• COSA FARE:
**1.** Nel testo con la citazione di Pasolini, chi scrive chiede "cosa dovevamo aspettarci?" a proposito di un ministro. Per quale motivo, secondo il testo, non c'era da aspettarsi altro?
**2.** Trascrivi dal testo con la citazione di Pasolini tutto quello che va da "Lo immaginavo, ma" giù fino a "cosa dovevamo aspettarci?".

• TESTO DEL DOCUMENTO:
· · · · ·

Lo immaginavo, ma speravo non accadesse. Però da un ministro che quando parla sembra il buon vecchio curato dei nostri nonni cosa dovevamo aspettarci?
Nel ‘73 scriveva Pierpaolo Pasolini ne “Il tempo illustrato”: “Tutti coloro che hanno inventato questi bei temi si sono attenuti a un tradizionalismo e a un riformismo classici… il rapporto dunque tra chi ha assegnato il tema e chi lo ha svolto, è un rapporto che avviene su quel margine di finto potere che il potere reale lascia ancora in concessione ai suoi difensori e ai suoi avversari…gli studenti stanno perfettamente al gioco che l’autorità impone loro. L’enorme maggioranza degli studenti avrà probabilmente svolto i temi come immaginavano che fosse il desiderio delle autorità…”.

· · · · ·

• DATI FORNITI:
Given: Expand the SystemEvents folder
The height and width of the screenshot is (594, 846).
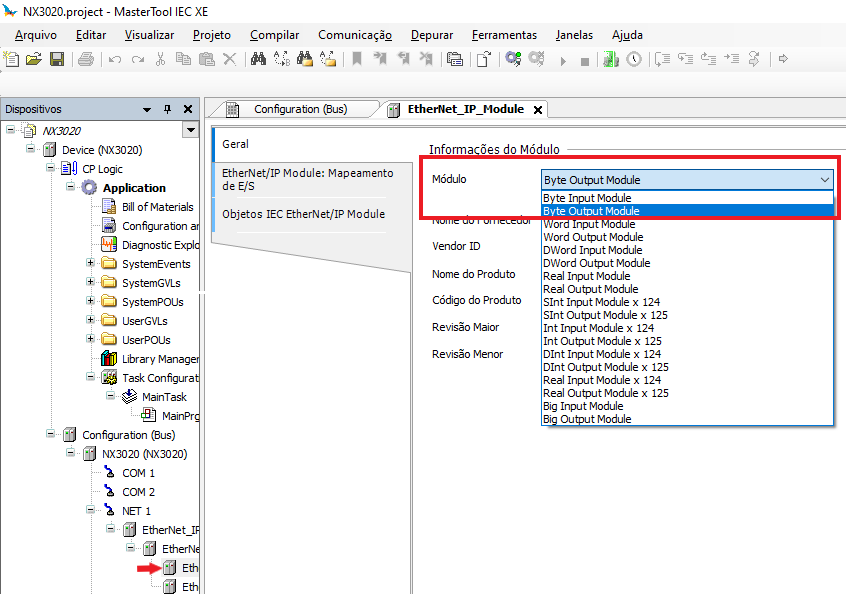Looking at the screenshot, I should 91,264.

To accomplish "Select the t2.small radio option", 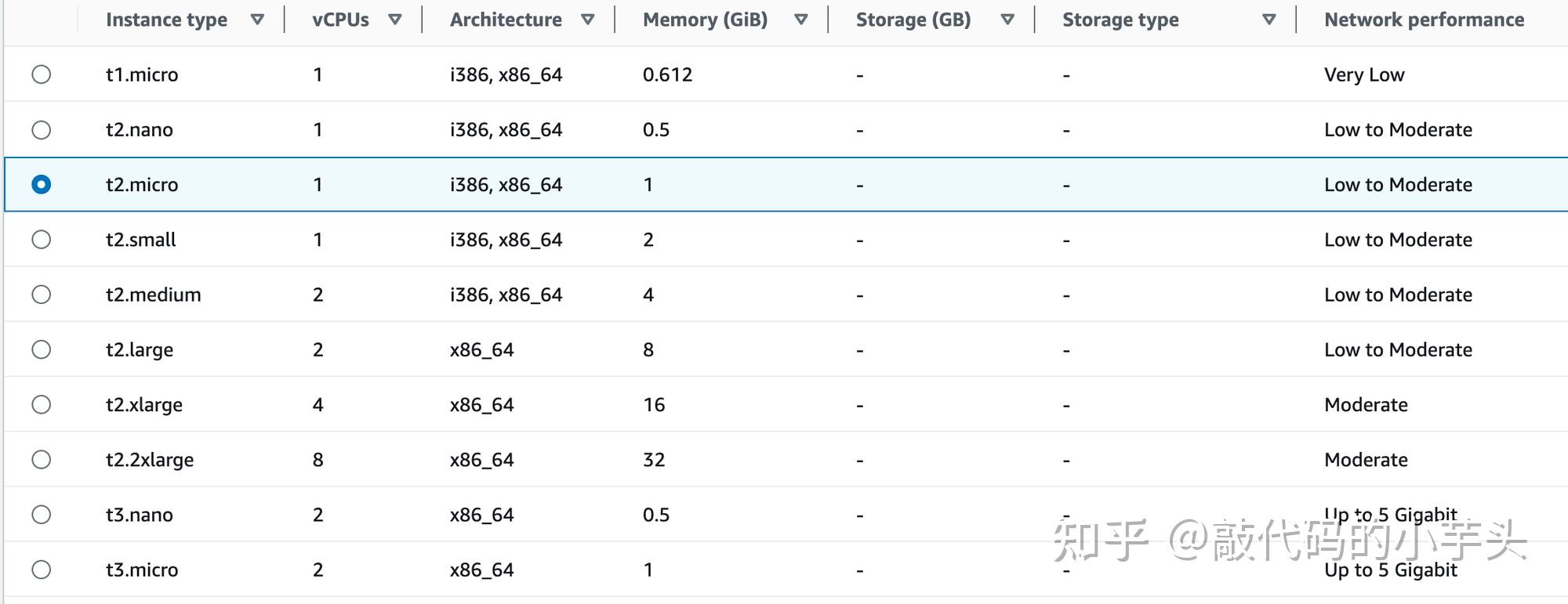I will pyautogui.click(x=42, y=240).
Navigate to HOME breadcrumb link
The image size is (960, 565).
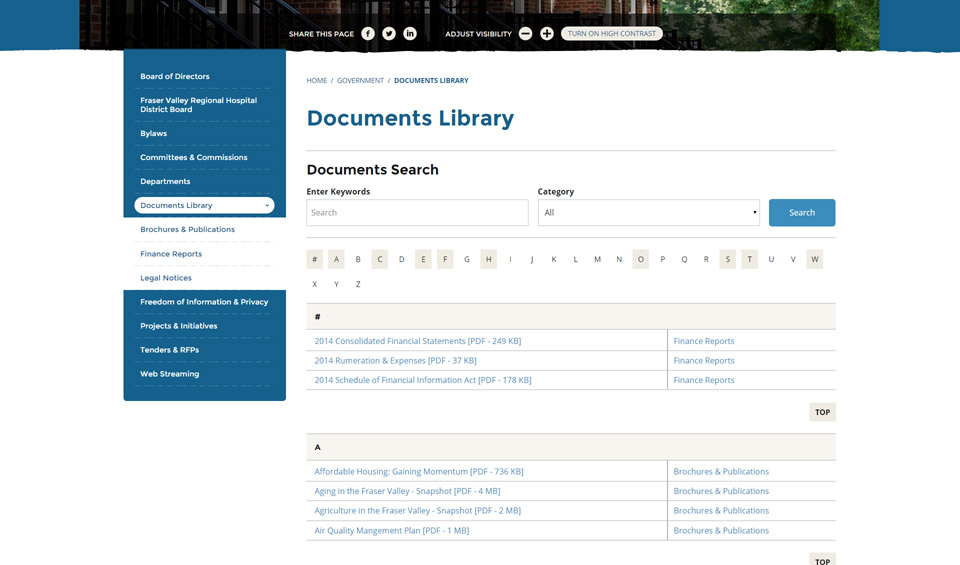coord(316,81)
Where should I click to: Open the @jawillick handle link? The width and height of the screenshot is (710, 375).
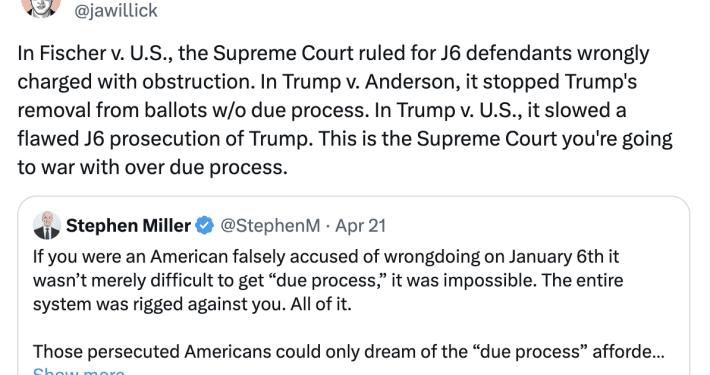tap(115, 10)
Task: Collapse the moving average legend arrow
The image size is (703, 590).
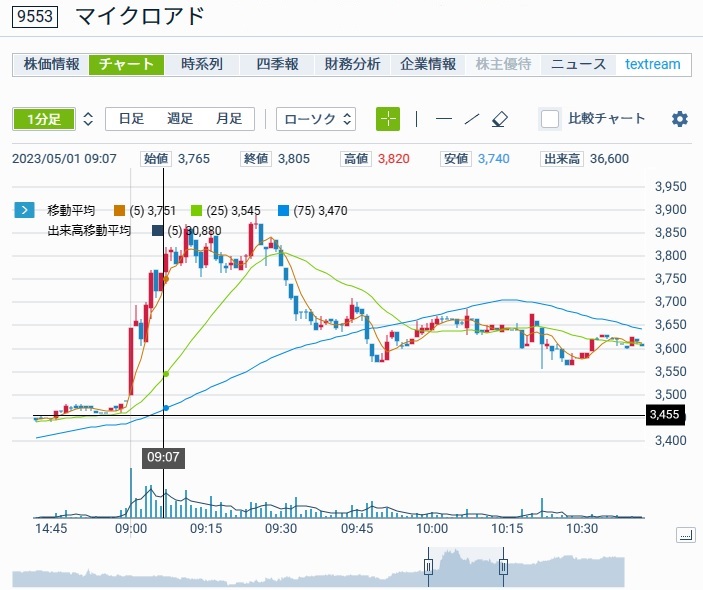Action: [23, 210]
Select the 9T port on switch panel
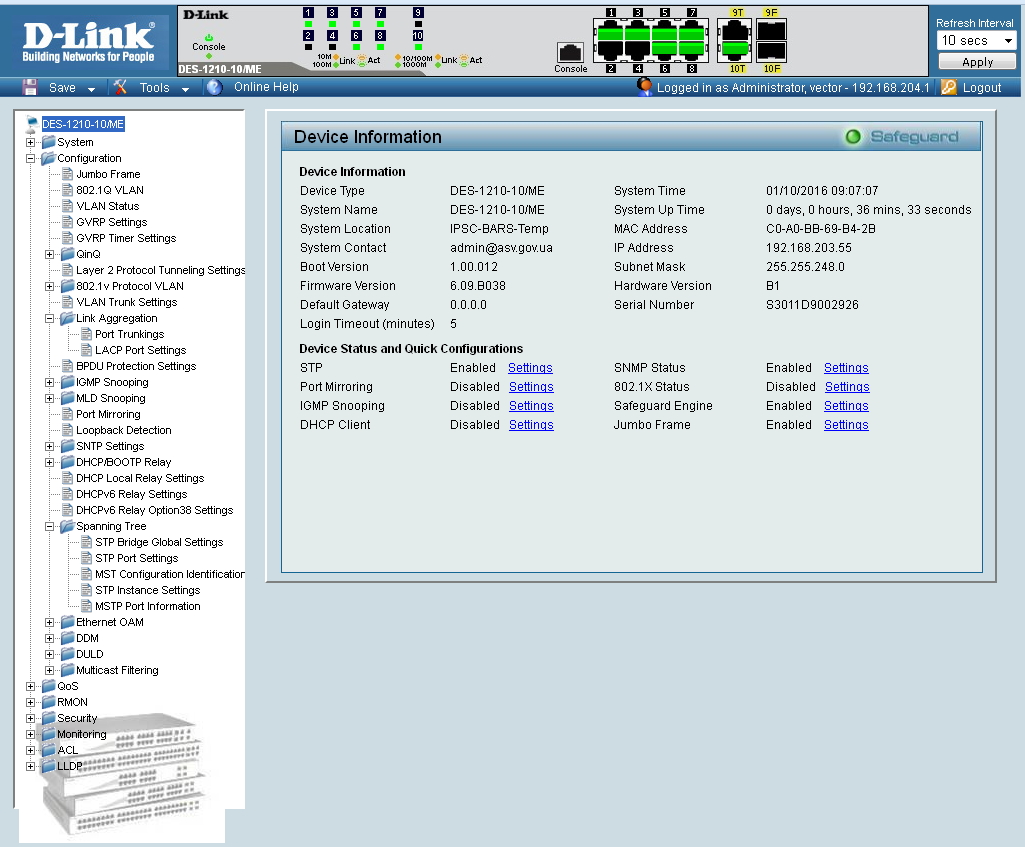Viewport: 1025px width, 847px height. pyautogui.click(x=736, y=30)
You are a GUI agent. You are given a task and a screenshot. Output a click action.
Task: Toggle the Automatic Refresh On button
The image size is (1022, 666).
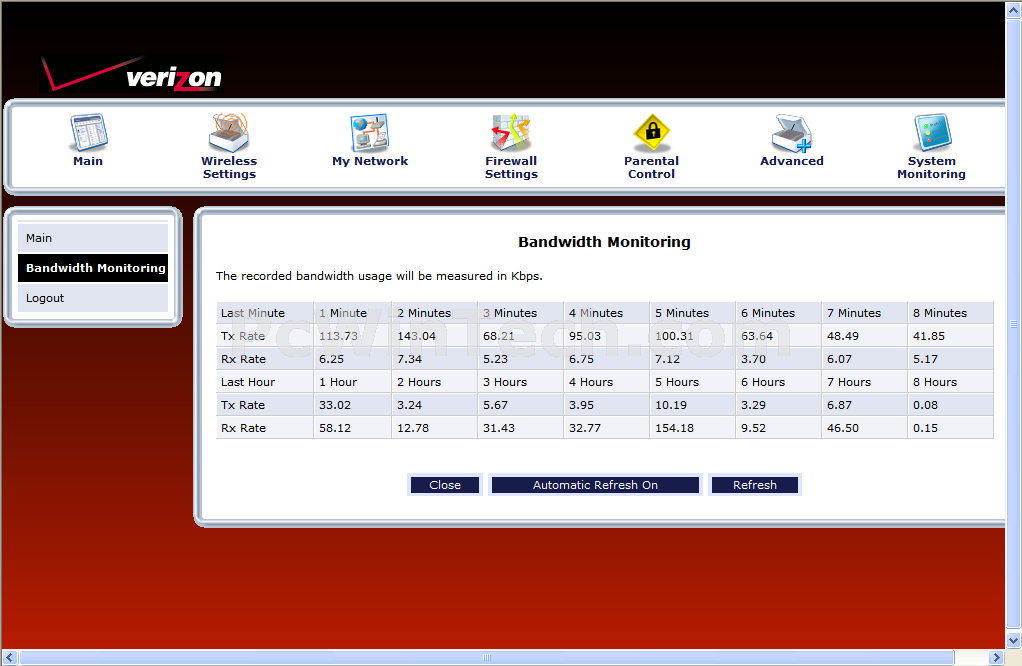[595, 485]
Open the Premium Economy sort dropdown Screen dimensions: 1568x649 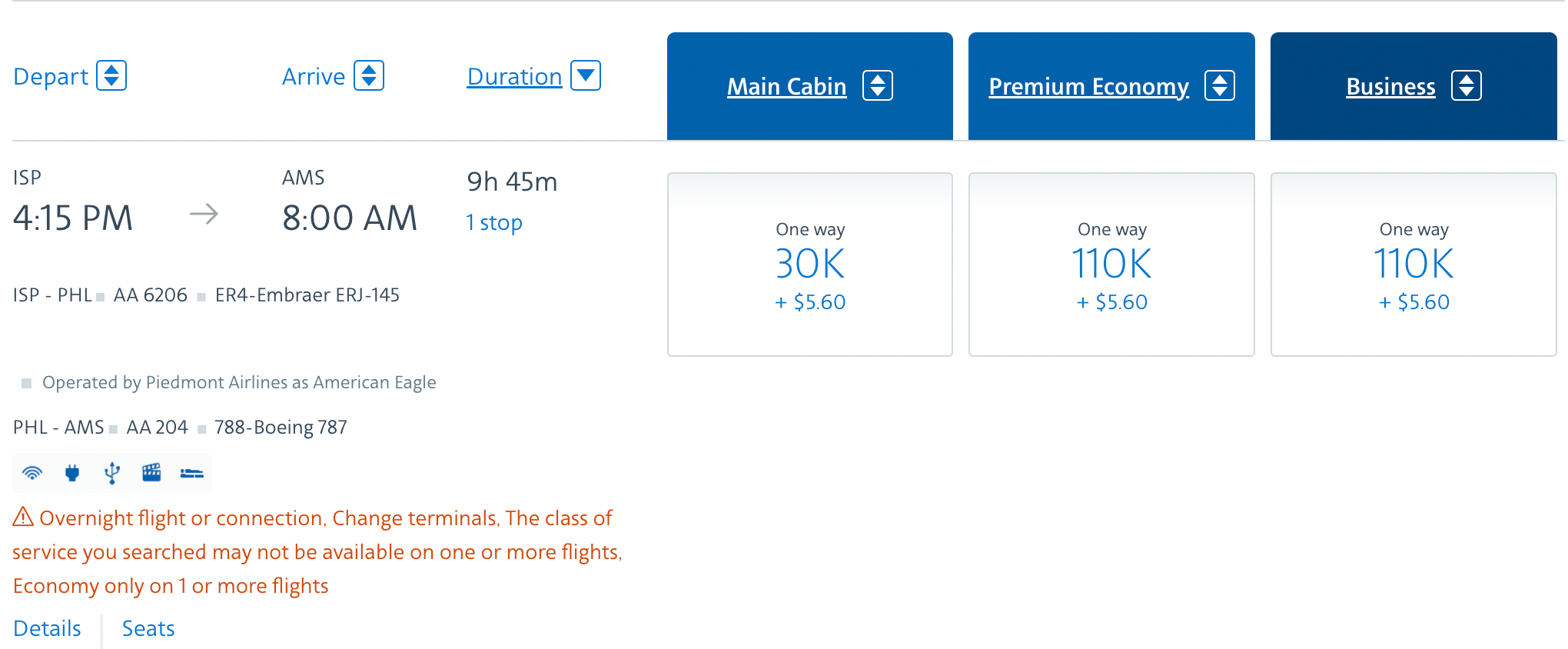[x=1221, y=85]
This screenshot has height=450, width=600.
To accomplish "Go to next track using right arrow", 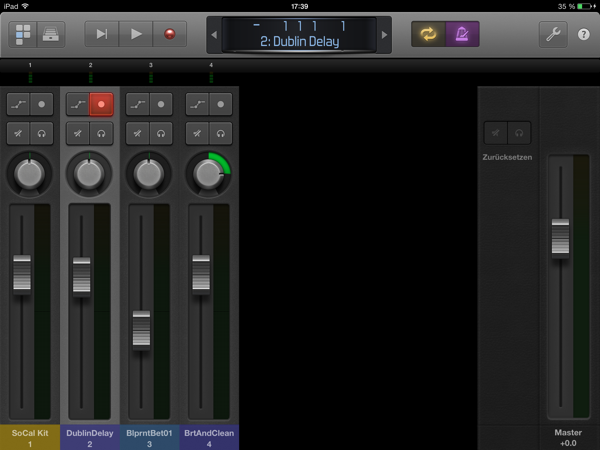I will [384, 34].
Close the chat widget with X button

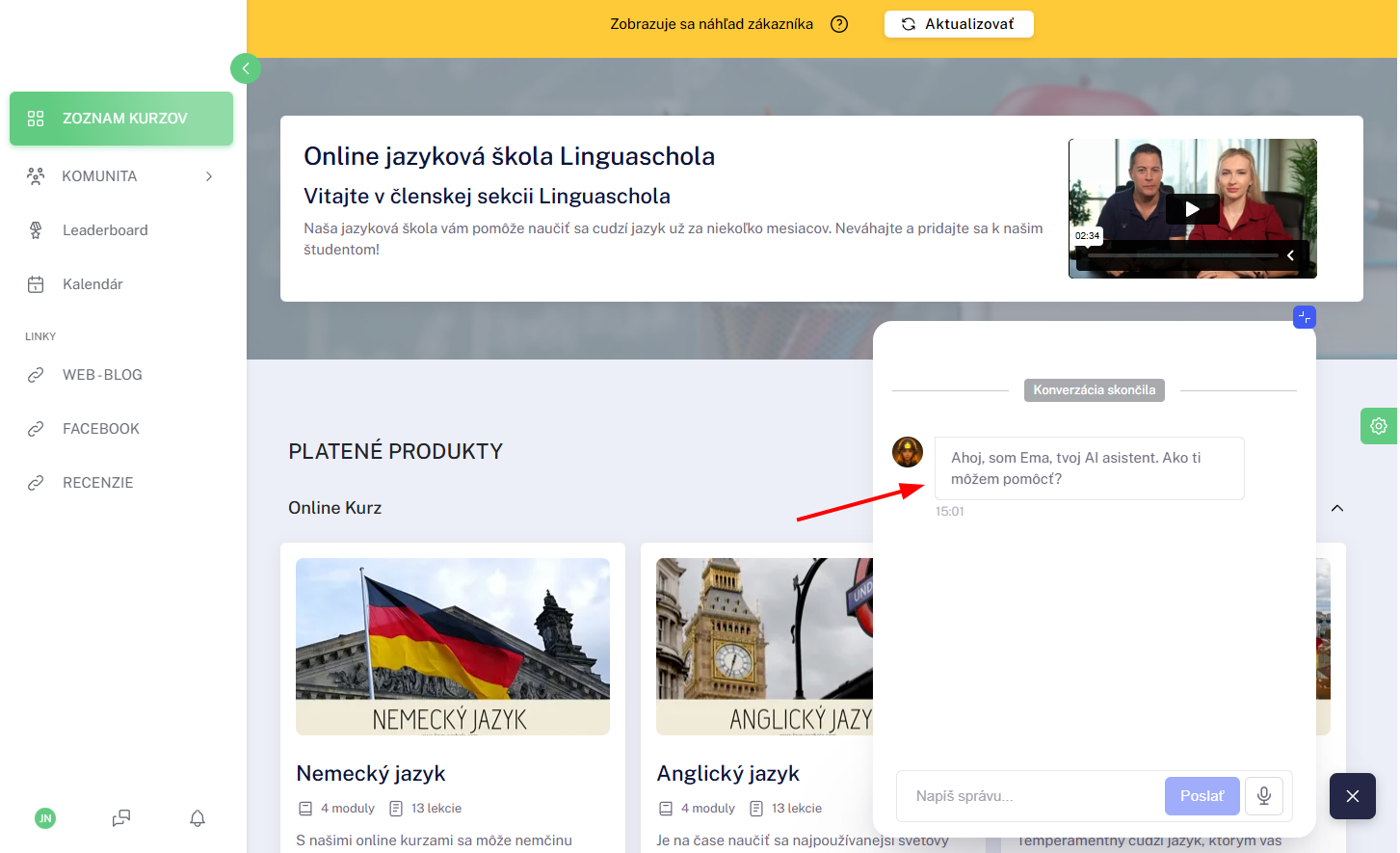[x=1353, y=796]
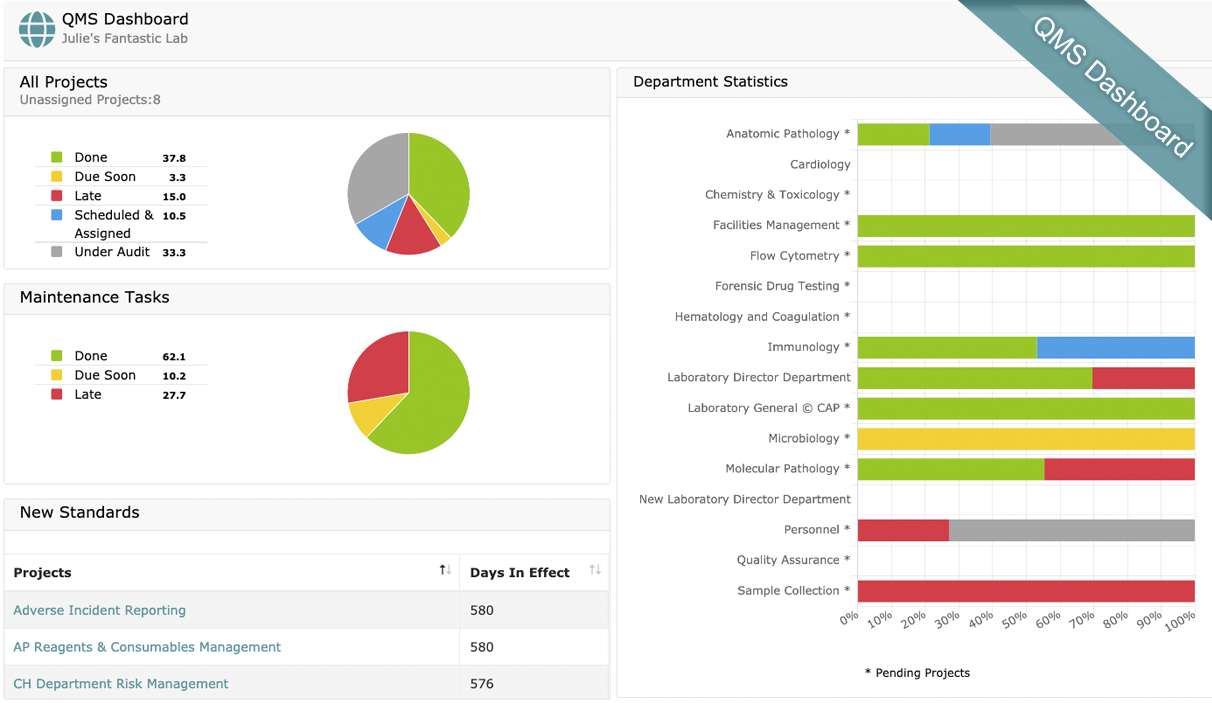Select the gray Under Audit pie slice

pyautogui.click(x=375, y=180)

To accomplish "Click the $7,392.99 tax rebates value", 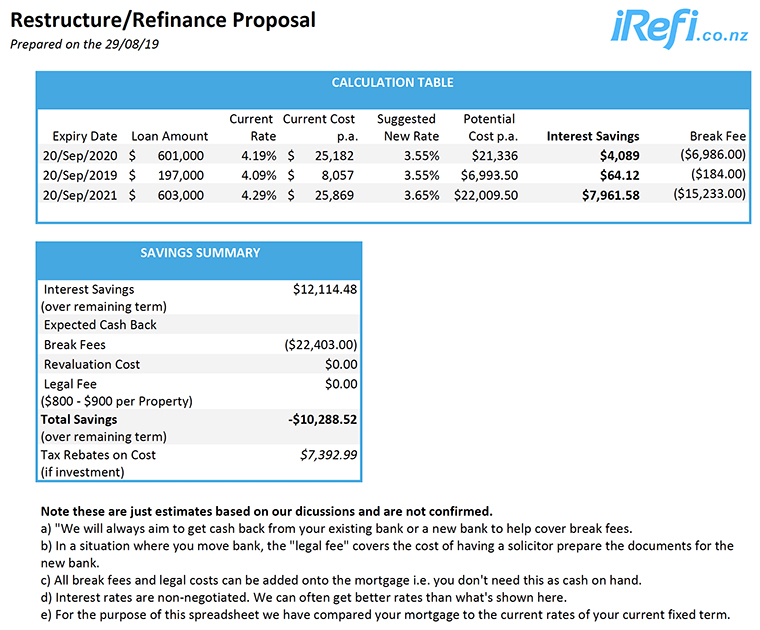I will tap(328, 455).
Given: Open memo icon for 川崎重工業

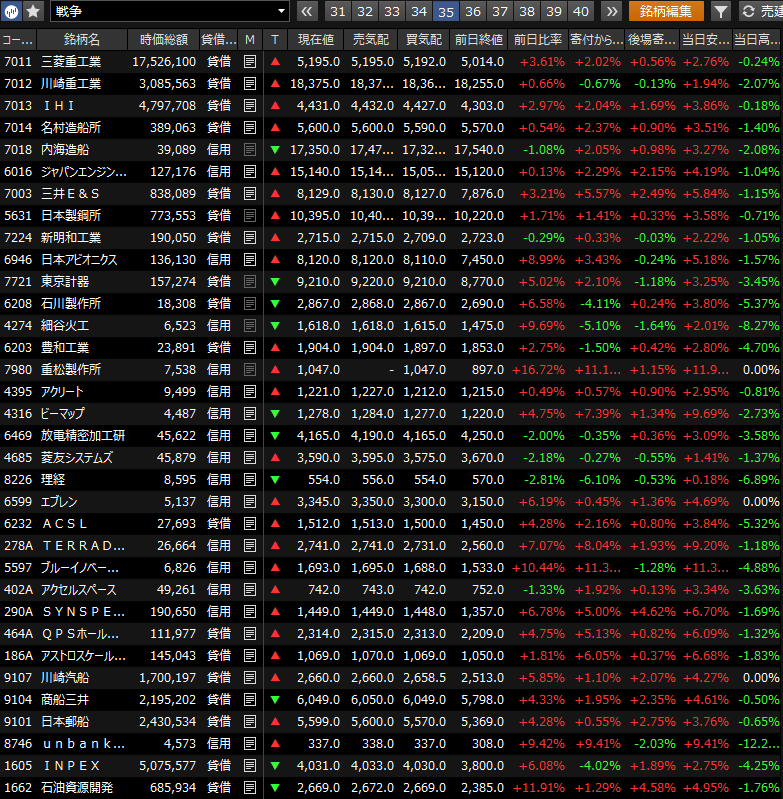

· · · · ·

• LE SOLUZIONI:
**1.** Perché quel ministro, quando parla, sembra il buon vecchio curato dei nostri nonni.

**2.**
Lo immaginavo, ma speravo non accadesse. Però da un ministro che quando parla sembra il buon vecchio curato dei nostri nonni cosa dovevamo aspettarci?